# DO THIS
Copy the records below verbatim, starting at the line that contains "Sort by the Name column arrow" and ending with the line that contains "[1153, 137]", with both of those lines included.

## start RECORDS TO PROCESS

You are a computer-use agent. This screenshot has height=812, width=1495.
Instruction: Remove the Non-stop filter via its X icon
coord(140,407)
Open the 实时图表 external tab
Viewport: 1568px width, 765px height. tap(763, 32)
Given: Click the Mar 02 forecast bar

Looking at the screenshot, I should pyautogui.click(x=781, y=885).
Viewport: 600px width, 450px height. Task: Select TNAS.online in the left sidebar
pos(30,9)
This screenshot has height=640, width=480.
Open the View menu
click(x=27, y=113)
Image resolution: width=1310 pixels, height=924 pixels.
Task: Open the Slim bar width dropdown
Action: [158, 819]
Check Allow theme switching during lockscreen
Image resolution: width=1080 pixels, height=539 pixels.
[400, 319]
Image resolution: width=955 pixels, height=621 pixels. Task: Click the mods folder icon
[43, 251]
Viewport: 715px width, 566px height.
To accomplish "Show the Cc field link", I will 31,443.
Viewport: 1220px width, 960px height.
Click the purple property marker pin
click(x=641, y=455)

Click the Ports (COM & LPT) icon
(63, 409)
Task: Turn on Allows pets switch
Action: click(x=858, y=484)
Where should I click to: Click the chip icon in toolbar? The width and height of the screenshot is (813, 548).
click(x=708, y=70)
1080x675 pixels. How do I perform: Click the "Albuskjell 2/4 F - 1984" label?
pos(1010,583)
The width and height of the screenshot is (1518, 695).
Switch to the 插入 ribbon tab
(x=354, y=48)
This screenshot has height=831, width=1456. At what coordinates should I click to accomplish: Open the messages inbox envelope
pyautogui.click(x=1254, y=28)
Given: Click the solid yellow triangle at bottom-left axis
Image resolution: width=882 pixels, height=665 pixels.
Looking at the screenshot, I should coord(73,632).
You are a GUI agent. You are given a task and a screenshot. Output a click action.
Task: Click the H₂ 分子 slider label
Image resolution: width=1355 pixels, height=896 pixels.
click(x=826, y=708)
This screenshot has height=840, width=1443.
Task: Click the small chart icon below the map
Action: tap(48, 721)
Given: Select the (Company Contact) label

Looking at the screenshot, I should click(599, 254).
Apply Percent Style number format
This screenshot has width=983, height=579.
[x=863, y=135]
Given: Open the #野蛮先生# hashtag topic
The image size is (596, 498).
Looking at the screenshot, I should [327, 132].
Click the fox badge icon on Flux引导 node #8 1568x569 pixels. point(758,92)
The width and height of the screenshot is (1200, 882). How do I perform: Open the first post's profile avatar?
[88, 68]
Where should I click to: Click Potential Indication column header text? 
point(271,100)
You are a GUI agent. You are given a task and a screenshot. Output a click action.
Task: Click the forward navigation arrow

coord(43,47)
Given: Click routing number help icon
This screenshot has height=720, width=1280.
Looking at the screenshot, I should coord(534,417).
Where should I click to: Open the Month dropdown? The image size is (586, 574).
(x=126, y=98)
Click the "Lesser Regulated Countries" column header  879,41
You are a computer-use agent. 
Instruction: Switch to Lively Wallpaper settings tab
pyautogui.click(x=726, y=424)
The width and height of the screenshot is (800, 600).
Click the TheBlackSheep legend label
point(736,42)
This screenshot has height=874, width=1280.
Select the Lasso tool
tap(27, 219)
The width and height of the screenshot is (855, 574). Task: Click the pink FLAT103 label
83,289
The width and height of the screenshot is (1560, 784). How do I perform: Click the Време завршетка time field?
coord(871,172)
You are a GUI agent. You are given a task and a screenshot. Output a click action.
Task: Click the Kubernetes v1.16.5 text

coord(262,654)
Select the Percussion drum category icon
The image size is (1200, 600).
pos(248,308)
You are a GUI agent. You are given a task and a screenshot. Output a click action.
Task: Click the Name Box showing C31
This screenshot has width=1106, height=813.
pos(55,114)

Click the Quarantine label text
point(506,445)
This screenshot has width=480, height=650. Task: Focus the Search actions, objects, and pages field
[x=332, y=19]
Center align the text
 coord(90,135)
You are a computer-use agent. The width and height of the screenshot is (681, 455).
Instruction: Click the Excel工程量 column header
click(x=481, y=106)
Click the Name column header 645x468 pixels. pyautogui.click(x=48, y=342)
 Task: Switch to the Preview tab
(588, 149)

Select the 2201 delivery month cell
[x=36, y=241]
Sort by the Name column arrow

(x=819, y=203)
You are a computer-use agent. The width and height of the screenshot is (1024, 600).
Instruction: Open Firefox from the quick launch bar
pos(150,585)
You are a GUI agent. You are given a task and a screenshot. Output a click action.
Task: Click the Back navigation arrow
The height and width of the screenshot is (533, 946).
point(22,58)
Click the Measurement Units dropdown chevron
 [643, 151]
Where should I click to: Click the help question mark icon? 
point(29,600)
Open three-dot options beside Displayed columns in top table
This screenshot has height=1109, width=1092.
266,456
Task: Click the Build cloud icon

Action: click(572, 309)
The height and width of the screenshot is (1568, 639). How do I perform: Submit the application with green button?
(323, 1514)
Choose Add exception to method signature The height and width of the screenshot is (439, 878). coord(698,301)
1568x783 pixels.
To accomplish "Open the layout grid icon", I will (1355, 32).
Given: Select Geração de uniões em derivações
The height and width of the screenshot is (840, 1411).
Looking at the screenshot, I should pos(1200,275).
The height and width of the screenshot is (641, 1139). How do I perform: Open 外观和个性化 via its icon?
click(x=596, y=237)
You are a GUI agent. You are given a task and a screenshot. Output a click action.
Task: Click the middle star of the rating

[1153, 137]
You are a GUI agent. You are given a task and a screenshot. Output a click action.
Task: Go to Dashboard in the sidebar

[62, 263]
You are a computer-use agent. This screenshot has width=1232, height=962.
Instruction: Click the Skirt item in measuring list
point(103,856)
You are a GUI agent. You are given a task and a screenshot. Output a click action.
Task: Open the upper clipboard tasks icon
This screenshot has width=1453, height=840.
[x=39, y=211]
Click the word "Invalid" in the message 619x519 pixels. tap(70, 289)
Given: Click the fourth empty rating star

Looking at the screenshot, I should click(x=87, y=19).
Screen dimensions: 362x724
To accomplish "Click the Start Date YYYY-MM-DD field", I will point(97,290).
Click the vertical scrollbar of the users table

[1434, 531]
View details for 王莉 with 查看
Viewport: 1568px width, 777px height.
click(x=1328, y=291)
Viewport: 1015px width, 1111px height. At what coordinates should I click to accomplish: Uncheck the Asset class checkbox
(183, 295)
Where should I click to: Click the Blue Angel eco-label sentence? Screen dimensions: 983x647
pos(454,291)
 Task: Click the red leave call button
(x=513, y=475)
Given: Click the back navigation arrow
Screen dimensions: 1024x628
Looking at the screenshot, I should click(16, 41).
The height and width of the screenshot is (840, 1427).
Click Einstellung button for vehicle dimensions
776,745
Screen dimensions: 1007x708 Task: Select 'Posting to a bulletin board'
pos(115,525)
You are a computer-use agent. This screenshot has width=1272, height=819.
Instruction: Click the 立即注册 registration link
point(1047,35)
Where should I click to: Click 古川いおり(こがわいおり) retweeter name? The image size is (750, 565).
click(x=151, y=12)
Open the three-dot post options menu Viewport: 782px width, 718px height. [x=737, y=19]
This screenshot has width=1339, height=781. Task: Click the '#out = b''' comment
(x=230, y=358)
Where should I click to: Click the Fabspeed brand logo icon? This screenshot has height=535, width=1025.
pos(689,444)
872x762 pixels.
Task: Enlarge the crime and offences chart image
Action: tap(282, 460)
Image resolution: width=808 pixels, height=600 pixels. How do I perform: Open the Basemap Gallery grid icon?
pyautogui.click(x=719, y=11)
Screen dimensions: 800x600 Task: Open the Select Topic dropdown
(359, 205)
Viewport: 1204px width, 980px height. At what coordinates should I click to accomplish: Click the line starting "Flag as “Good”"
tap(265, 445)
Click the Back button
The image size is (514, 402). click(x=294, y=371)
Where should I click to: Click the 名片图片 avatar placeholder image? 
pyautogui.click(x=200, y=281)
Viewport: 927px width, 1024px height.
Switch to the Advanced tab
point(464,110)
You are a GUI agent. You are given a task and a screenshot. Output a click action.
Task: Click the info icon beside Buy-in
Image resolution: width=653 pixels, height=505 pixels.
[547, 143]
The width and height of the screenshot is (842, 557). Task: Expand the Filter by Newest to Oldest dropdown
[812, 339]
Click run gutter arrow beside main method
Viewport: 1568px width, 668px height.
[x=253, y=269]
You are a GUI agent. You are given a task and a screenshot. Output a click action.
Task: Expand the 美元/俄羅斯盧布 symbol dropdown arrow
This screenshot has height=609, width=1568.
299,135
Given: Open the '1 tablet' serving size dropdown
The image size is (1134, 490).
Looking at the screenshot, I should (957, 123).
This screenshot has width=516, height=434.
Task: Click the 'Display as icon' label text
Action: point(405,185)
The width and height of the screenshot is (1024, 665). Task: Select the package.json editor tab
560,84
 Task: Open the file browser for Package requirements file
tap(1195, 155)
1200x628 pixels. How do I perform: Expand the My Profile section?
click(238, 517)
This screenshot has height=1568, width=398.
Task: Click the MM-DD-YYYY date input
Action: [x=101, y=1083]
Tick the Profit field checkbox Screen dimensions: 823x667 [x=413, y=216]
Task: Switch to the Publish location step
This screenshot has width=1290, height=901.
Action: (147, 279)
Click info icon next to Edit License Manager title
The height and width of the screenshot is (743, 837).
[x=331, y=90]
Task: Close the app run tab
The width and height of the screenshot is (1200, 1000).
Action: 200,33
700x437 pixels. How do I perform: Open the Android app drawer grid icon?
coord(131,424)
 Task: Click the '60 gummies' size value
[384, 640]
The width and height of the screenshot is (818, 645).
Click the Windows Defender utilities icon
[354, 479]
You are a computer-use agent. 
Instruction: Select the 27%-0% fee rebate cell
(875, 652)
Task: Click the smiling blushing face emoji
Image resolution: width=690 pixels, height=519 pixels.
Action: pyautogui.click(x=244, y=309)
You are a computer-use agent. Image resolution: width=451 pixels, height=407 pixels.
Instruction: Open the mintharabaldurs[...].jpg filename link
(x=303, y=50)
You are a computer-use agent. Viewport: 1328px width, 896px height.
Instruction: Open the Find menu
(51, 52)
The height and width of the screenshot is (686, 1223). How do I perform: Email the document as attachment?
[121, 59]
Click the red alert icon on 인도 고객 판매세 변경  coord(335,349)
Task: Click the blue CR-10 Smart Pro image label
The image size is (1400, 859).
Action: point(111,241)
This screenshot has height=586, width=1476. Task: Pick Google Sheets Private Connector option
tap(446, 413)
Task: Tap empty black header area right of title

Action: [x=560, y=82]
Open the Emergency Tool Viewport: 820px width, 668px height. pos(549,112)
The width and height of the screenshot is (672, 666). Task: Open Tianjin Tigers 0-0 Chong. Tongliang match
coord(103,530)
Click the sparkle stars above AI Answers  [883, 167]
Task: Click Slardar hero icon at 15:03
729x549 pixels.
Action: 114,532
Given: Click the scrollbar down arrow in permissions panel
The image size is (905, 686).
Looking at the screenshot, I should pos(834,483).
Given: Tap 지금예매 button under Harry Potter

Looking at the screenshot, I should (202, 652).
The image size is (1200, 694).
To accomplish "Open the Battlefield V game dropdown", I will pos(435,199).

## end RECORDS TO PROCESS

# EXERCISE RESPONSE
Sort by the Name column arrow

(x=819, y=203)
You are a computer-use agent. The width and height of the screenshot is (1024, 600).
Instruction: Open Firefox from the quick launch bar
pos(150,585)
You are a GUI agent. You are given a task and a screenshot. Output a click action.
Task: Click the Back navigation arrow
The height and width of the screenshot is (533, 946).
point(22,58)
Click the Measurement Units dropdown chevron
 [643, 151]
Where should I click to: Click the help question mark icon? 
point(29,600)
Open three-dot options beside Displayed columns in top table
This screenshot has height=1109, width=1092.
266,456
Task: Click the Build cloud icon

Action: click(572, 309)
The height and width of the screenshot is (1568, 639). How do I perform: Submit the application with green button?
(323, 1514)
Choose Add exception to method signature The height and width of the screenshot is (439, 878). coord(698,301)
1568x783 pixels.
To accomplish "Open the layout grid icon", I will (1355, 32).
Given: Select Geração de uniões em derivações
The height and width of the screenshot is (840, 1411).
Looking at the screenshot, I should pos(1200,275).
The height and width of the screenshot is (641, 1139). How do I perform: Open 外观和个性化 via its icon?
click(x=596, y=237)
You are a GUI agent. You are given a task and a screenshot. Output a click action.
Task: Click the middle star of the rating

[1153, 137]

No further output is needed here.